What on earth is this ‘Messy Church’ thing?

It’s just Church!

Messy Church is simply a way of being church. It isn’t a gimmick and it isn’t particularly new anymore, the first Messy Church having started over 14 years ago in the UK. The name sounds weird, I admit, and it isn’t a new concept at all, but I feel it has taken different lessons and experiences from a variety of places and has come up with something that engages people in a faith community who would not normally connect. 

Messy Church acknowledges that life is generally a messy business. Sunday mornings are no longer the time when everyone gathers at their local church.  Whole generations of people have never set foot in a church, not even for weddings or funerals. A lot of people now identify as being spiritual but not religious, however they understand that to be. I am not offering judgement here, just the reality.

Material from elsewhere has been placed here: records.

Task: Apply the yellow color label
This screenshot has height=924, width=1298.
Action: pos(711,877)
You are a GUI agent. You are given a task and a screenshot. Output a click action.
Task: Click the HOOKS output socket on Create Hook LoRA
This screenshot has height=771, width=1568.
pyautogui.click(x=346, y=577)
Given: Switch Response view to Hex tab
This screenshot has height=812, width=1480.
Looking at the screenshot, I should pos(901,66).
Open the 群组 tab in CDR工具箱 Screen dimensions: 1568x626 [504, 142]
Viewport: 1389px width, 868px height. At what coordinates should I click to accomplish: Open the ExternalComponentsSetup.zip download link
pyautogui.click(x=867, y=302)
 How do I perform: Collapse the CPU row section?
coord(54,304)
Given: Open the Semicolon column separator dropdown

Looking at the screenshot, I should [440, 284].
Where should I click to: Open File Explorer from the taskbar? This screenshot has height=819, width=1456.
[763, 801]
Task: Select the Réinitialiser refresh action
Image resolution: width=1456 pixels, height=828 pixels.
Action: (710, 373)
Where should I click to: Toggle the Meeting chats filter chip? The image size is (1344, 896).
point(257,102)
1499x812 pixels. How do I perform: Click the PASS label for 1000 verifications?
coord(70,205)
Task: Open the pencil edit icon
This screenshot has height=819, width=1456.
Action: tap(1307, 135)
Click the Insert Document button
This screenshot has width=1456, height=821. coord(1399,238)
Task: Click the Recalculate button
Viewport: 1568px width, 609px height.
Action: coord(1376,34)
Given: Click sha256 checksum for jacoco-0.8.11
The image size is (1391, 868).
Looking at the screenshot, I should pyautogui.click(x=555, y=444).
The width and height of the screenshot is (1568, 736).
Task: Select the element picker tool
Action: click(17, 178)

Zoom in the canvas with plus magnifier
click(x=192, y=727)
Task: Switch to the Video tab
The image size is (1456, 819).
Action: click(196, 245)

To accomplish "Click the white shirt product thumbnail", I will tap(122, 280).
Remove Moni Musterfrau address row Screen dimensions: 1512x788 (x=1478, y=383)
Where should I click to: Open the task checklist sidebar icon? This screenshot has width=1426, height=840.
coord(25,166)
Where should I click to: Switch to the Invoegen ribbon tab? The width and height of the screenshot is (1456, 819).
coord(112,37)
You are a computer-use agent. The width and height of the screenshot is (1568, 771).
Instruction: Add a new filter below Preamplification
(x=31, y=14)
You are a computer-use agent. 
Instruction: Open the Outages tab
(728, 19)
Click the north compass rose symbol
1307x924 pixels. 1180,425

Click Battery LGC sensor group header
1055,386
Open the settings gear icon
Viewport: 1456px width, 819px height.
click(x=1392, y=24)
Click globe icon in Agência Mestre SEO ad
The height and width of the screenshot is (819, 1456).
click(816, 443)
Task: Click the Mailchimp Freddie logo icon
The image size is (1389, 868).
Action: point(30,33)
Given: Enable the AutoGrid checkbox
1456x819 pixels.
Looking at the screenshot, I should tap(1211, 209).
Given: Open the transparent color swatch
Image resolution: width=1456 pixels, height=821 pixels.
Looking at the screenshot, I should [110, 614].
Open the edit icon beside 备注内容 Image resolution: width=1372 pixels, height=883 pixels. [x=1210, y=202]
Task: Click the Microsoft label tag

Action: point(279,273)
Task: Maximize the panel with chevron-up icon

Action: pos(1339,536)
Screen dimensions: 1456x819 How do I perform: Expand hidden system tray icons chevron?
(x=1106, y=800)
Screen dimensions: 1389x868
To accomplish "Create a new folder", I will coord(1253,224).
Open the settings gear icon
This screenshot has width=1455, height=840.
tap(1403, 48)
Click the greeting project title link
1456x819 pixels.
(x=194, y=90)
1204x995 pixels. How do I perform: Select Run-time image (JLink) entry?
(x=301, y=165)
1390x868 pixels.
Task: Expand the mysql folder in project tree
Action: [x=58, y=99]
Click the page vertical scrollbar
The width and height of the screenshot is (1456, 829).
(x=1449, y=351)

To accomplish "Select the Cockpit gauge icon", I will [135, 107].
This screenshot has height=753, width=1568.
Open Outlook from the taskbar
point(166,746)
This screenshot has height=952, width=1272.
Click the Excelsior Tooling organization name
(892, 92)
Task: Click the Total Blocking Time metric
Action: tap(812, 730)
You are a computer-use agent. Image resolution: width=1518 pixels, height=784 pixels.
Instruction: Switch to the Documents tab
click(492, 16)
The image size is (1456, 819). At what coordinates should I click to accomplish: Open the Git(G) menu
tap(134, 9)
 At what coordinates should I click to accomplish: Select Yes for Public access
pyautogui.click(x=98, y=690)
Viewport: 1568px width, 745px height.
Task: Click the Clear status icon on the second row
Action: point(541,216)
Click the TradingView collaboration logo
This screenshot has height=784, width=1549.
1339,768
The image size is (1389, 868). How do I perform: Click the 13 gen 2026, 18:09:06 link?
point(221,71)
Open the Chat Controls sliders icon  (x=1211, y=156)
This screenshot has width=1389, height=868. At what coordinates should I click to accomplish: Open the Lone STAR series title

Messy Church is a time for all ages to gather together to connect as a community focused around the Christian message. There is an order and structure to Messy Church, despite its name, and there is liturgy and learning, reflection and celebration. Everything you would expect to find in a service of worship is in Messy Church – in fact, it is more aligned to the early church described in Acts and Paul’s letters than what we call church today.

5 Messy Values

There are 5 Messy values which form the foundations of Messy Church:

  • Christ-centred
  • Intergenerational
  • Creativity
  • Hospitality
  • Celebration

They sit behind Messy and link together, overlapping and intersecting in many places as shown in this useful diagram from the United Church of Canada:

You’ll notice I have changed ‘all-age’ to ‘intergenerational’ as the aim is to see the generations mixing and learning and teaching each other at the same time, rather than just being side by side. It’s a technicality! At the heart, is the Christ-centredness ie. the Christian message.

These 5 values run through Messy Church like DNA so that, without any one of these, it isn’t Messy Church. For example, if it is not intergenerational, it is simply another children’s programme so everything that happens in Messy Church needs to be open, engaging and challenging to every age. Messy Church must have integrity in worship, theology and faith formation and discipleship otherwise it simply isn’t Church. 

You might be wondering about more traditional forms of church and asking if they too have integrity, and I would suggest you are right to ask that. There is nothing wrong with looking at how we worship, how we discern the Spirit, how we grow disciples in all of our gatherings that we call church. This is something to be embraced rather than something to be feared.

What does a Messy Church look like?

Messy Church usually meets once a month and not on a Sunday morning. It’s a service of worship NOT a way to get people into ‘real’ church. It is church, it just looks different and is at a different time.

It is a community of faith and those who attend can become leaders according to the usual Safe Church protocols and can become church members as per usual church regulations. It is church, just at a different time!

People are greeted by those on the welcome table.  Name badges are handed out, people sign in with contact details, a run down is given for those attending for the first time, a donation box for money is there plus baskets of donated food etc for local people in need.

Each Messy Church has a theme and everything that takes place runs with this theme from the start to the finish. It might be a Bible story or a subject that is explored.

The space is set up with stations offering a range of activities: competitive sports and games, reflective prayer stations, Bible study station, craft activities.  This is a way to engage with different styles of learning, different abilities and different needs. This stage lasts for about an hour. People arrive to the stations so there is flexibility when people come in. There should be helpers on each of the stations to help with the activity, and the Bible reading with conversation starters and ideas to think about. There is no dumbing down the message at Messy Church.  It is at the stations that people find their level of engagement and there are always questions that enable people to dig deeper should they wish to.